Dengan informasi yang di dapat, akhirnya saya putuskan untuk mendirikan tenda yang terlindung oleh pepohonan, agar lebih aman ketika terjadi badai. Tapi sepinya Surya Kencana siang itu tidak mempermudah kami untuk menemukan tempat yang nyaman. Ketika ada tempat datar dan banyak pepohonan, disanalah sampah-sampah berserakan yang dengan sengaja ditinggalkan. Sampah masih bisa kami bersihkan, yang lebih parah adalah kotoran manusia juga ada dimana-mana. Kelakuan pendaki yang sangat-sangat tidak punya etika seperti ini membuat repot pendaki lain, termasuk kami yang sudah sempoyongan mencari tempat karena panas luar biasa menyengat ubun-ubun. Akhirnya kami menemukan tempat agak ke arah barat, setelah melewati sungai yang membelah Surya Kencana, posisi tenda kami cukup jauh dari tenda lainnya. Sangat eksklusif dan tentunya tidak berisik. Hanya ada bunga Edelweiss dan tenda kami. Perlu diketahui, kondisi sungai di Surya Kencana sangat memprihatinkan, sampah berserakan di aliran sungai. Sudah tidak sehat untuk di konsumsi langsung. Sebaiknya pendaki membawa persediaan air minum dari bawah. Jika terpaksa, lebih baik air di masak terlebih dahulu.
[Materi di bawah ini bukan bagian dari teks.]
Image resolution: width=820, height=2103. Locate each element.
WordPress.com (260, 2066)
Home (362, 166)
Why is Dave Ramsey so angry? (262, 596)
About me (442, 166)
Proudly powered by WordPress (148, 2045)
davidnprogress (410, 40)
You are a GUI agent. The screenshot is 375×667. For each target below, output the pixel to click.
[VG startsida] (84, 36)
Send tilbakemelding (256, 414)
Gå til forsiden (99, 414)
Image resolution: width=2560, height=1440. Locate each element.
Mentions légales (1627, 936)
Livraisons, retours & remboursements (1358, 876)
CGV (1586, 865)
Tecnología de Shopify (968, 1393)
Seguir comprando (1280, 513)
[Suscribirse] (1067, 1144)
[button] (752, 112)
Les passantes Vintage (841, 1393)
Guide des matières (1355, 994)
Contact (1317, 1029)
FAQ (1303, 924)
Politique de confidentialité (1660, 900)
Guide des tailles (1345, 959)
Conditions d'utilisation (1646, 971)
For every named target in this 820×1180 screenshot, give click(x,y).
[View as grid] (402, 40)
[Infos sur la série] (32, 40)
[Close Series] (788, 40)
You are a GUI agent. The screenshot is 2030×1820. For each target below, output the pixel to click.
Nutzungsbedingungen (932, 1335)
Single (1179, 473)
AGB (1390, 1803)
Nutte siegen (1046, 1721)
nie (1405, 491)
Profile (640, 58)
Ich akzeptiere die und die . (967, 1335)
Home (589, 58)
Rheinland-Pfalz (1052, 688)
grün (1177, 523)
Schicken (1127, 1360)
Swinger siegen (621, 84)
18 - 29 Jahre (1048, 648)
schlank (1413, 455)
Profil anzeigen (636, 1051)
Karena saya senang dengan solo hiking, saya pun hanya memiliki dan membawa tenda untuk 1 person. Beruntungnya badan kami tidak terlalu besar, jadi tenda dapat menampung 2 orang. Saya juga membuat vestibule tambahan dengan flysheet, sehingga memungkinkan untuk menampung 1 orang, termasuk menaruh barang-barang. Setelah tenda berdiri kami melanjutkan ritual masak-memasak sambil menikmati sore di Alun-alun, tidak ada tanda-tanda turun hujan. Bahkan hujan baru turun pukul 21:00, dan tidak lama kami pun beristirahat untuk mengembalikan stamina, karena kami berencana bangun pukul 02:00 dini hari untuk melakukan persiapan double summit ke puncak Gede dan puncak Pangrango (tektok). Jarak dari Alun-alun ke puncak gunung Gede adalah 1.1 Km, sedangkan panjang lintasan dari puncak Gede ke puncak Pangrango berjarak 5.3 Km. Karena kami meninggalkan tenda kami di Surya Kencana, jadi kami harus memiliki tenaga ekstra untuk melakukan perjalanan pulang pergi dari Surya Kencana – Lembah Kasih Mandalawangi (Gunung Pangrango), kemudian kembali ke Alun-alun Surya Kencana. Jika di total kami harus menempuh jarak 12.8 Km di hari ke dua.
Hari ke 2 (04:30-19:30)
Pukul 02:00 saya sudah bangun dan membangunkan yang lain, kemudian kami membuat sarapan dan mempersiapkan segala perbekalan untuk melakukan summit attack. Karena masih ngantuk dan kedinginan, pergerakan kami agak lambat sehingga baru pukul 04:30 kami memulai perjalanan. Trek menuju puncak Gede berupa susunan bebatuan yang membuat kaki sakit, vegetasi cukup rapat dan tanjakan terkadang cukup terjal. Hanya butuh waktu sekitar 45 – 60 menit untuk sampai di puncak. Kami sampai di puncak gunung Gede yang memiliki ketinggian 2958 Mdpl sekitar pukul 05:15, menikmati keindahan yang mengelilingi kami sambil menunggu matahari terbit. Setelah matahari terbit dan merasa cukup di puncak, kami melanjutkan perjalanan turun menuju persimpangan antara puncak Gede dan Pangrango, letaknya tidak jauh dari Pos Kandang Badak (jalur pendakian via Cibodas). Trek awal menuju Kandang Badak berupa pasir dan batu kerikil sampai pada puncak bayangan. Setelah puncak bayangan trek berubah menjadi susunan batu padat yang siap menyiksa telapak kaki. Di lintasan ini pendaki akan menemui sebuah tanjakan yang harus dilalui menggunakan tali webbing, kemiringannya sangat curam. Tanjakan ini di sebut Tanjakan Setan oleh para pendaki, bukan karena tanjakannya yang ekstrim sehinnga disebut setan, akan tetapi suasana sepanjang trek itu memang lumayan mistis. Hmm skip.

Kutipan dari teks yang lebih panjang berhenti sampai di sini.